また、イーロン・マスクのような富裕層がこの動きに関与しており、彼の所有するX(旧Twitter)はこの新たな政治運動において重要な役割を果たしました。さらに、タッカー・カールソンのような影響力のあるインフルエンサーも加わっています。
この連合は非常に多様な顔ぶれを持ち、それぞれ異なる目的を持っています。そのため、この連携がどれほど長続きするかは未知数です。しかし、彼らの共通点は「現在の支配層に対抗すること」にあります。
トランプ政権の「革命的」な人事計画
トランプ陣営は、次の政権で「極端」とも言える人事計画を進めており、主要な政府機関のトップに従来のエリートとは異なる人物を据えようとしています。この動きに対して、現政権の支配層(エリート層)は強い警戒を示しています。
彼らは、「自分たちが排除されるのではないか」という恐れを抱いているのです。歴史的に見ると、革命はしばしば暴力を伴います。例えば、ロシア革命ではボルシェヴィキが旧政権を完全に一掃しました。
大きな混乱が起こる可能性
アメリカにおいても、もし現在の体制が完全に入れ替わるような事態になれば、大きな混乱が起こる可能性があります。革命が必ずしも暴力的なものであるとは限りません。
しかし、アメリカでは今、エリート交代の可能性が確かに議題となっています。実際にそれが起こるかどうか、また、成功するかどうかは大きな疑問ですが、対抗エリートの意図は明確であり、それは現在の支配層を排除し、新たなエリートに置き換えることです。
現実味を帯びる混乱前夜
2024年11月の米大統領選後に、ピーター・ターチンが予想した混乱が早くもアメリカでは起こっている。私が注目しているのは、トランプ陣営が進める、保健福祉省(HHS)傘下の連邦保健機関、特に疾病予防管理センター(CDC)や国立衛生研究所(NIH)などの人員削減です。
ホワイトハウスは、食品医薬品局(FDA)やCDCを含む複数の保健機関に対し、一定の割合の職員削減を義務付ける大統領令を準備しています。この命令に先立ち、政権は連邦職員約200万人を対象に退職奨励金を提示し、政府規模の大幅な縮小を図っています。
これにより、6万人以上の職員が退職を受け入れる意向を示していますが、連邦地裁はこの計画の差し止め命令を出しています。さらに、1月21日にはFDA、CDC、NIHの職員に対し、情報発信の一時全面停止が指示されました。

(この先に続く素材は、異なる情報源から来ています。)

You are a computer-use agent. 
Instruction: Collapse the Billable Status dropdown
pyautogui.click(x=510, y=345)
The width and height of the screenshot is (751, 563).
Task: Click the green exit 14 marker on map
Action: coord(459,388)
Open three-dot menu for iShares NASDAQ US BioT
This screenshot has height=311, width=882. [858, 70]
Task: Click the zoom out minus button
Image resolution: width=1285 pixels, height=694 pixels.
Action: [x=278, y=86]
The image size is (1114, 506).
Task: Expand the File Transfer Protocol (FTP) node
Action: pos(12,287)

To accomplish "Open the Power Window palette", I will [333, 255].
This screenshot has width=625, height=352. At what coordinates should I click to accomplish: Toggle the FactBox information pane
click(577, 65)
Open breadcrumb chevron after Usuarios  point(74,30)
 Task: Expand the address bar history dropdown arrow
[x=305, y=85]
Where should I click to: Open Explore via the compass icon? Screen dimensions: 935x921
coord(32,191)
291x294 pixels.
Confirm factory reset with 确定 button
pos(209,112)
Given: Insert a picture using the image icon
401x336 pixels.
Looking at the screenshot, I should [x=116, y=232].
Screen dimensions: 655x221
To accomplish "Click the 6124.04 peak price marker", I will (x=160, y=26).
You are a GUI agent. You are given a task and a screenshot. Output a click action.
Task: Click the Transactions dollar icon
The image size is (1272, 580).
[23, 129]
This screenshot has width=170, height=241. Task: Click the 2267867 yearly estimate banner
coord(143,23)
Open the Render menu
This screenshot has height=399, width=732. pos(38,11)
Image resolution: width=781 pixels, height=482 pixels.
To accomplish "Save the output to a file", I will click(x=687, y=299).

これらの措置は、政府の規模縮小と予算削減の一環として行われており、保健機関の機能や公衆衛生への影響が懸念されています。この水面下で進む、H5N1型インフルエンザウイルスの動向を危惧しています。
Very unwelcome news! H5N1 genotype D1.1 6 identified in 6 Nevada dairy herds. This is NOT the strain that's been circulating on farms so far. It's the strain that sent a 13yo girl in Canada to ICU, and that killed a man in Louisiana. Bad time for a public health comms blackout. pic.twitter.com/HY6S1Sl2Wy
— Noha Aboelata, MD (@NohaAboelataMD) February 6, 2025
H5N1型インフルエンザウイルスは、これまで主に鳥類に感染することで知られていましたが、2024年3月以降、アメリカの乳牛においても感染が確認されています。これまでに16の州で少なくとも866頭の牛が感染し、61人が発症しています。
特にカリフォルニア州では、感染した乳牛の数が全米の約4分の3を占めており、州知事は緊急事態を宣言しました。感染した牛の生乳からは大量のウイルスが検出されており、搾乳時の機器を介してウイルスが広がる可能性が指摘されています。
人への感染も報告されており、特に感染した牛や鳥との接触が原因とされています。これらの事例の多くは軽症でしたが、ルイジアナ州では初の重症例が報告されました。
現在、H5N1ウイルスの人から人への感染は限定的であり、一般市民へのリスクは低いとされています。